İLK DERECE MAHKEMESİ KARARI ÖZETİ İlk Derece Mahkemesinin kararında; “Dosya öncelikle dava şartları bakımından ele alınmıştır. Dava şartları HMK’nun 114. maddesinde düzenlenmiş olup maddenin 114/1-ı bendinde derdestlik, 114/1-i bendinde kesin hüküm dava şartı olarak sayılmıştır. Mahkememizce dosyanın kesinleşip kesinleşmediği konusunda müzekkere yazılmış, 08.04.2019 tarihli müzekkere cevabı ile İstanbul 11. Asliye Ticaret Mahkemesinin 2015/723 esas sayılı dosyasının, karar taraflara tebliğ edilmediğinden kesinleşmediği hususu bildirilmiştir. Dava şartları bakımından yapılan inceleme neticesinde; İstanbul 11. Asliye Ticaret Mahkemesinin 2015/723 esas sayılı dosyası henüz kesinleşmediğinden hala derdest olduğu anlaşılmıştır. Nitekim İstanbul 11. Asliye Ticaret Mahkemesince feragat nedeniyle davanın reddine dair hüküm kesinleşmediğinden kesin hüküm dava şartı dikkate alınmamış olup derdestlik dava şartına dayanılarak dava şartı yokluğundan davanın usulden reddine ” karar vermiştir. Bu karara karşı davacı vekili istinaf başvurusunda bulunulmuştur.

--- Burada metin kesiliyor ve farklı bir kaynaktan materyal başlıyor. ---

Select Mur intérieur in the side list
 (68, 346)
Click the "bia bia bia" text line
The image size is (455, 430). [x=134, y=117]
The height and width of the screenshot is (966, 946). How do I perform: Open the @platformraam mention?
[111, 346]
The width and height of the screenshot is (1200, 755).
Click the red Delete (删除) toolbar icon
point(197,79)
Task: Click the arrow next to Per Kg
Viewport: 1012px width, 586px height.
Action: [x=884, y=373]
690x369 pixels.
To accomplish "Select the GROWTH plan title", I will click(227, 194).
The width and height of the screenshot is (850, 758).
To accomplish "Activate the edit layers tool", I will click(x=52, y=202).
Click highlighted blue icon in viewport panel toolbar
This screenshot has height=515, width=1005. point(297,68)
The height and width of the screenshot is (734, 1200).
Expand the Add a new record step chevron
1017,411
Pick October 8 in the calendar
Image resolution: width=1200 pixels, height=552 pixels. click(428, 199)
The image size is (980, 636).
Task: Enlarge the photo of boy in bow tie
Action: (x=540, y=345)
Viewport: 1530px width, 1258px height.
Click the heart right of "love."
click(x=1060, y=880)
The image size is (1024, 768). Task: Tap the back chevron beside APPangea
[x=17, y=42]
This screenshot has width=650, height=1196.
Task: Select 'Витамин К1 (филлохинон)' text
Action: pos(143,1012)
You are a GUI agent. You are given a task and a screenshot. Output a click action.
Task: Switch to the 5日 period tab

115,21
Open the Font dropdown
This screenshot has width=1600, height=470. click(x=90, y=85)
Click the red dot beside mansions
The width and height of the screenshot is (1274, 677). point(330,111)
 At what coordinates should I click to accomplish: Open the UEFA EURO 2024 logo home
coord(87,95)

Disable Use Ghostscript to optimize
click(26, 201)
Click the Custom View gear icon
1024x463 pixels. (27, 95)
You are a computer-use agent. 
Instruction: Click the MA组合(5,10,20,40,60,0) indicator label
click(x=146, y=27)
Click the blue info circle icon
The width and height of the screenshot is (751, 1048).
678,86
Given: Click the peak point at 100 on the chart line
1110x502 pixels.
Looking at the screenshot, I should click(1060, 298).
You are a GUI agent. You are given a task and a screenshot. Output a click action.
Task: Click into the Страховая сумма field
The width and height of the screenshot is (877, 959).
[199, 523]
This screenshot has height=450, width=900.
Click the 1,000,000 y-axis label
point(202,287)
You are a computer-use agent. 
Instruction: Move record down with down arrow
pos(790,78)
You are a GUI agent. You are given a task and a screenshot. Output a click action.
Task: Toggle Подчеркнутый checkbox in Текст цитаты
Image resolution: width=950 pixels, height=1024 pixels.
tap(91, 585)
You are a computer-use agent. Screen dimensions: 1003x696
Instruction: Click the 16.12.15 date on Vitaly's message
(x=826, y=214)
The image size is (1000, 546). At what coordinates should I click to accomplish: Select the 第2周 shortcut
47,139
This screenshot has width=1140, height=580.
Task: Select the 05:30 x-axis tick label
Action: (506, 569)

İLERİ SÜRÜLEN İSTİNAF SEBEPLERİ
DAVACI VEKİLİ İSTİNAF BAŞVURU DİLEKÇESİNDE; derdest olduğu iddia edilen davanın dayanak sözleşmesinin 15.06.2005 tarihli olan ve 29.06.2014 tarihinde karşı tarafça sonlandırılan sözleşme olduğunu, huzurdaki davanın dayanak sözleşmesinin ise 20.12.2010 tarihli olan ve 01.10.2013 tarihinde karşı tarafça sonlandırılan sözleşme olduğunu, dolayısıyla her iki davanın konusunun farklı olmasından ötürü derdestlik nedeniyle ret kararının kaldırılmasını, İstanbul 16. Asliye Ticaret Mahkemesinin 09.04.2019 tarih ,2018/610 E. Ve 2019/302 K. Sayılı kararının kaldırılarak davanın esastan incelenmesini ve davanın kabulüne karar verilmesini talep etmiştir.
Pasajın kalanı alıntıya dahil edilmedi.